Cloud Platform Infrastructure
- Designed a three-tier Terraform architecture (67 modules) enabling one engineer to safely manage 6 AWS accounts and 16 environments
- Eliminated all outbound internet access from the FedRAMP boundary through VPC endpoints and forward proxy allowlisting
- Implemented full microsegmentation with 60+ security group-managed endpoints using bidirectional rules, making lateral movement effectively impossible
- Achieved zero static credentials across all CI/CD and runtime via GitHub OIDC federation and per-task IAM roles
- Built immutable cross-region backups with vault lock enforcement and 7-year retention for FedRAMP compliance
The Challenge
The platform I manage started on a single-server Docker Swarm PaaS. That worked until we needed FedRAMP authorization, data residency across multiple regions, and the ability to scale beyond what a managed platform could offer.
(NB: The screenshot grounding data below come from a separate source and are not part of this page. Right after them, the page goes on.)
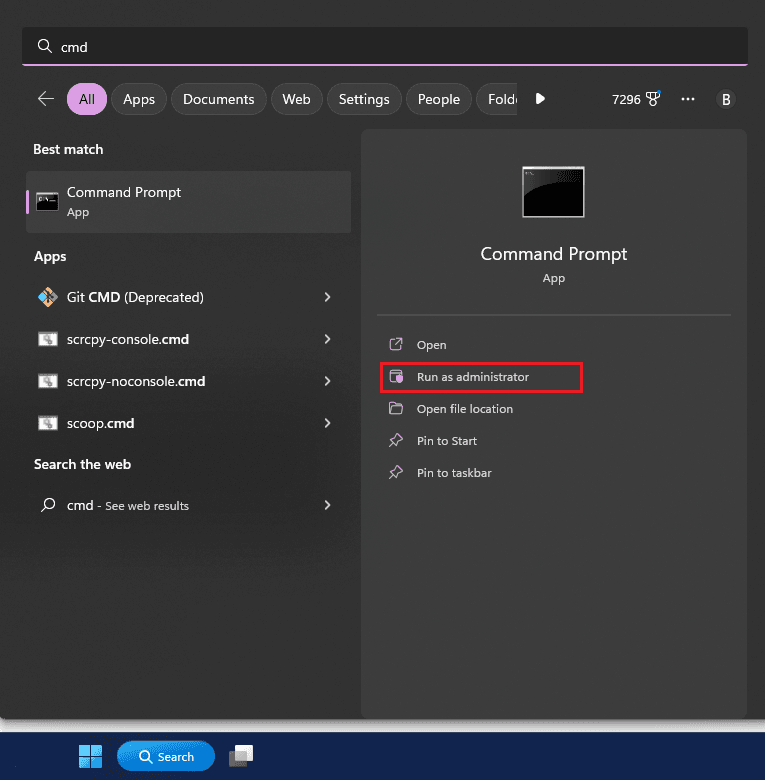Select Open file location action

pyautogui.click(x=464, y=409)
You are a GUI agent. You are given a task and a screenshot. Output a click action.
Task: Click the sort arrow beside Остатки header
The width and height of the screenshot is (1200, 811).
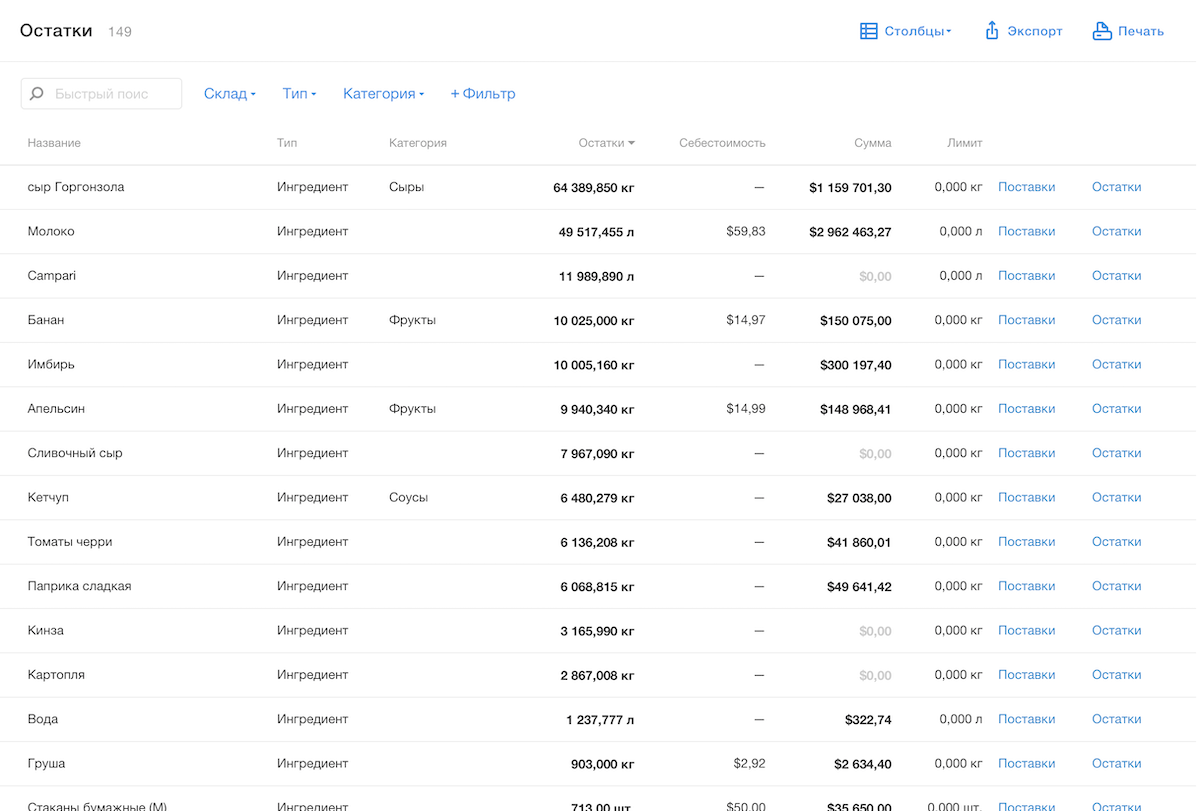tap(632, 143)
I needed to take this from a constrained PaaS deployment to a multi-account AWS organization supporting 40+ containers, multiple compliance environments, and data residency in both Canada and the US. The catch: a small team still had to be able to operate all of it with confidence.
Approach & Role
I was the sole infrastructure architect. I designed and implemented everything from network topology through application deployment. The result is a three-tier Terraform architecture that separates reusable modules from deployment orchestration and per-account configuration. One engineer can manage 6+ AWS accounts because the structure makes it safe to do so.
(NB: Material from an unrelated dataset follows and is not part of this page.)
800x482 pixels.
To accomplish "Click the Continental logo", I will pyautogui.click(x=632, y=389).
The key insight was designing for compliance from the start rather than retrofitting. Every resource gets KMS encryption. Every service gets a least-privilege IAM role. Every change flows through GitHub OIDC federation with zero static credentials. Building it right the first time meant we didn't have to rip things apart when the auditors showed up.
Architecture & Patterns
Three-tier Terraform structure:
- A versioned module library (67+ modules, git tag-based versioning) covering VPC, ECS, RDS, KMS, S3, WAF, GuardDuty, Security Hub, SageMaker, Bedrock, and more
- A deployment orchestration layer using YAML-templated service definitions for 20+ services
- Per-account variable configurations with layered deployment order: compliance, common, stacks, security groups
Multi-account organization:
- Separate AWS accounts for development, staging, production (CA + US), FedRAMP, and web/DNS
- GitHub OIDC federation with per-account IAM roles, no static credentials anywhere in CI/CD
- S3 backend with partial configuration for account portability
Developer experience:
- DevContainers for reproducible Terraform environments
- Pre-commit hooks running tflint, checkov, trivy, terraform-compliance, and terraform-docs
- Path-based CI/CD triggers for monorepo efficiency (plan-on-PR, apply-on-merge)
Network Security Architecture
I designed the network topology around a single principle: nothing talks to the internet unless there's an explicit, justified reason. Every service inside the FedRAMP boundary operates in a fully private network with no outbound internet access.
VPC segmentation by function:
- Core application microservices share a VPC but are segmented across private subnets with security group boundaries between service tiers
- UC (video conferencing) services occupy their own VPC because real-time media doesn't traverse NATs reliably. This is the only VPC with public-facing services beyond the edge load balancers
- Database services (RDS Aurora, Redis/Valkey) sit in an isolated VPC, accessible only through VPC endpoints (PrivateLink) from the application VPCs. No direct VPC peering, no transit gateway
- Observability infrastructure (monitoring, log aggregation, event processing) runs in its own VPC to separate operational tooling from application workloads
Private connectivity for AWS services:
- Every AWS API call (S3, SES, SNS, CloudWatch Logs, Transcribe, SageMaker, ECR, etc.) routes through interface or gateway VPC endpoints
- This is a defense-in-depth choice, since services have no reason to reach the public internet, that path simply doesn't exist. Traffic to AWS stays on the AWS backbone.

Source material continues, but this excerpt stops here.